Di tengah kegalauan tentang perkotaan kita yang semakin gersang, belum lama ini saya membaca sebuah karya rimba dari Peter Wohlleben, yi "The Hidden Life of Trees : What They Feel, How They Communicate. Discoveries from a Secret World " (Greystone Books, Hard Cover, 288 hal, Sept' 13, 2016).
Di tengah isu pemanasan global, buku rimbawan Jerman itu laris-manis di zaman kita. Bagaimana tidak. Peter sangat mencerahkan kita tentang hutan. Dalam bahasa yang mengalir sederhana, dia menunjukkan kepada kita bagaimana pohon berkomunikasi, merasakan, dan hidup dalam jejaring sosial. Landasan berfikir itu sama sekali baru. Bayangkan, Peter telah menyediakan waktu dan tenaganya untuk mendengarkan pohon dan memecahkan kode bahasa mereka, dan sekarang dia berbicara kepada dunia untuk komunitas pohon.
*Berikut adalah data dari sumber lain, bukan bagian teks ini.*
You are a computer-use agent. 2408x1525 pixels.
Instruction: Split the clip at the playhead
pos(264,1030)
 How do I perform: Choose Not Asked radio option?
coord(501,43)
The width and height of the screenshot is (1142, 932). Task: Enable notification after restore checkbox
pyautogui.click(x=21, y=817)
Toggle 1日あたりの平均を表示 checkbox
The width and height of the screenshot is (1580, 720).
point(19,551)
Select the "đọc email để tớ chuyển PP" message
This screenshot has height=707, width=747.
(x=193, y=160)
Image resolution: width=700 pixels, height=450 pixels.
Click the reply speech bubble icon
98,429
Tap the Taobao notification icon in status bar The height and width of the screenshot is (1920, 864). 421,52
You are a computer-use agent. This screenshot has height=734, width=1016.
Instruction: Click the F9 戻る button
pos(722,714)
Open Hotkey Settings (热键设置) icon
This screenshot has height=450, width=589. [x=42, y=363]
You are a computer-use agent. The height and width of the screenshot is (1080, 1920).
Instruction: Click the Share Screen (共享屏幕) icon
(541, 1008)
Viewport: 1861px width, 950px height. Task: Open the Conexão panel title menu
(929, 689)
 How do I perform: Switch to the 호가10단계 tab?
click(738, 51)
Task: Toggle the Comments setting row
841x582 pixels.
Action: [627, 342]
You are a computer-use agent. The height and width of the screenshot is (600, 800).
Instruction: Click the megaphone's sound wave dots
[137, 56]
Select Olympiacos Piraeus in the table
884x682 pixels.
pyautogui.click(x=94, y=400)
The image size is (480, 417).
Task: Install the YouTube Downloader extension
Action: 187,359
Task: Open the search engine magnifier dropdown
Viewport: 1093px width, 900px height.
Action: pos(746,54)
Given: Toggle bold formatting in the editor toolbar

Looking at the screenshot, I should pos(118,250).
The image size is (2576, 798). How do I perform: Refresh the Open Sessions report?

Apakah pohon makhluk sosial? Rimbawan itu dengan meyakinkan menyatakan bahwa hutan adalah jaringan sosial. Dia mengacu pada terobosan ilmiah yang menggambarkan bagaimana pohon seperti keluarga manusia. Orangtua pohon hidup bersama dengan anak-anak mereka, berkomunikasi dengan mereka, mendukung mereka saat mereka tumbuh, berbagi nutrisi dengan mereka yang sakit atau berjuang, dan bahkan memperingatkan satu sama lain tentang marabahaya yang akan datang. Peter juga sangat mencintai kayu dan hutan. Dia menjelaskan proses kehidupan, kematian, dan regenerasi yang menakjubkan yang telah dia amati di hutan dimana ia bekerja sebagai rimbawan.
Peter Wohlleben bekerja sebagai rimbawan di hutan di Pegunungan Eifel, Jerman. Dia paham betul dengan perjuangan dan strategi pohon beech (kayu jati Belanda) dan oak (Ek) dalam bertahan hidup di belantara Jerman. Setelah beberapa dekade mengamati, belajar, hidup, bernafas, dan berjalan di antara pepohonan, dia telah menemukan dunia paralel yang selama ini tidak terlihat oleh sebagian besar dari kita.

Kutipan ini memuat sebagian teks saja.